■ Dataset entries:
*****

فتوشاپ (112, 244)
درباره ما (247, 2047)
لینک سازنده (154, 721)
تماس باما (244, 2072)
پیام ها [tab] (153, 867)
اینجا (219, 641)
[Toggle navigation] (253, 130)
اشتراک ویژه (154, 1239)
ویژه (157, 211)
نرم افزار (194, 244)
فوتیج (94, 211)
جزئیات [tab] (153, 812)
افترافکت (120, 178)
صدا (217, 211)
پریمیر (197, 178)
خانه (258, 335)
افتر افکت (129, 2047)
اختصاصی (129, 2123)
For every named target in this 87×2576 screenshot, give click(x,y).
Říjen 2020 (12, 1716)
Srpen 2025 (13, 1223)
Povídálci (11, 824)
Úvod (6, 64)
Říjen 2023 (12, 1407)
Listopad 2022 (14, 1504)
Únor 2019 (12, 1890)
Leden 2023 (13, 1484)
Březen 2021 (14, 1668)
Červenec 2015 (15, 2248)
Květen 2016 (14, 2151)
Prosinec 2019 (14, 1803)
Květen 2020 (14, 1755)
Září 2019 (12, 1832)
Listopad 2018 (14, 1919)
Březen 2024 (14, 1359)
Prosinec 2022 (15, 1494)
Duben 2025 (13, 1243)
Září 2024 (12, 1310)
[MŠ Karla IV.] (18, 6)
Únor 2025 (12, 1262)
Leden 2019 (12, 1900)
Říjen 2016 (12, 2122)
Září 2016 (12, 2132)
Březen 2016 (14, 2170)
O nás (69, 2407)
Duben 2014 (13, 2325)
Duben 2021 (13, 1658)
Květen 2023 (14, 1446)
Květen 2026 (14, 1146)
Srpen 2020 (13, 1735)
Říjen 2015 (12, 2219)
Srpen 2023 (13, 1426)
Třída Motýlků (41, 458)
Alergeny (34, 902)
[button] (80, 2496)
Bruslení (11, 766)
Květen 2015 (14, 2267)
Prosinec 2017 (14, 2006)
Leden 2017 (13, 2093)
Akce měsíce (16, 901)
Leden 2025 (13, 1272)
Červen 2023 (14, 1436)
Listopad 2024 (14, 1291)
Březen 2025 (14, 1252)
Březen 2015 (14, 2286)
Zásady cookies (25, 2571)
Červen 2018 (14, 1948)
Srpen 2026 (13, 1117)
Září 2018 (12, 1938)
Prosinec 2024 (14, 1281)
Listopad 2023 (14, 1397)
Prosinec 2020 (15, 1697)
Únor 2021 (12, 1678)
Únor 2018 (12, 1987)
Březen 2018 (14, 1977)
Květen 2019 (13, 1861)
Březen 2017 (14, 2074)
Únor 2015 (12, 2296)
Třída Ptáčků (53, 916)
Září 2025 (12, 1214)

*****

■ Exercise description: The response must contain exactly the lines from the one with "Leden 2017 (13, 2093)" to the end of the entries above, both included, and nothing more.

■ Exercise result:
Leden 2017 (13, 2093)
Akce měsíce (16, 901)
Leden 2025 (13, 1272)
Červen 2023 (14, 1436)
Listopad 2024 (14, 1291)
Březen 2025 (14, 1252)
Březen 2015 (14, 2286)
Zásady cookies (25, 2571)
Červen 2018 (14, 1948)
Srpen 2026 (13, 1117)
Září 2018 (12, 1938)
Prosinec 2024 (14, 1281)
Listopad 2023 (14, 1397)
Prosinec 2020 (15, 1697)
Únor 2021 (12, 1678)
Únor 2018 (12, 1987)
Březen 2018 (14, 1977)
Květen 2019 (13, 1861)
Březen 2017 (14, 2074)
Únor 2015 (12, 2296)
Třída Ptáčků (53, 916)
Září 2025 (12, 1214)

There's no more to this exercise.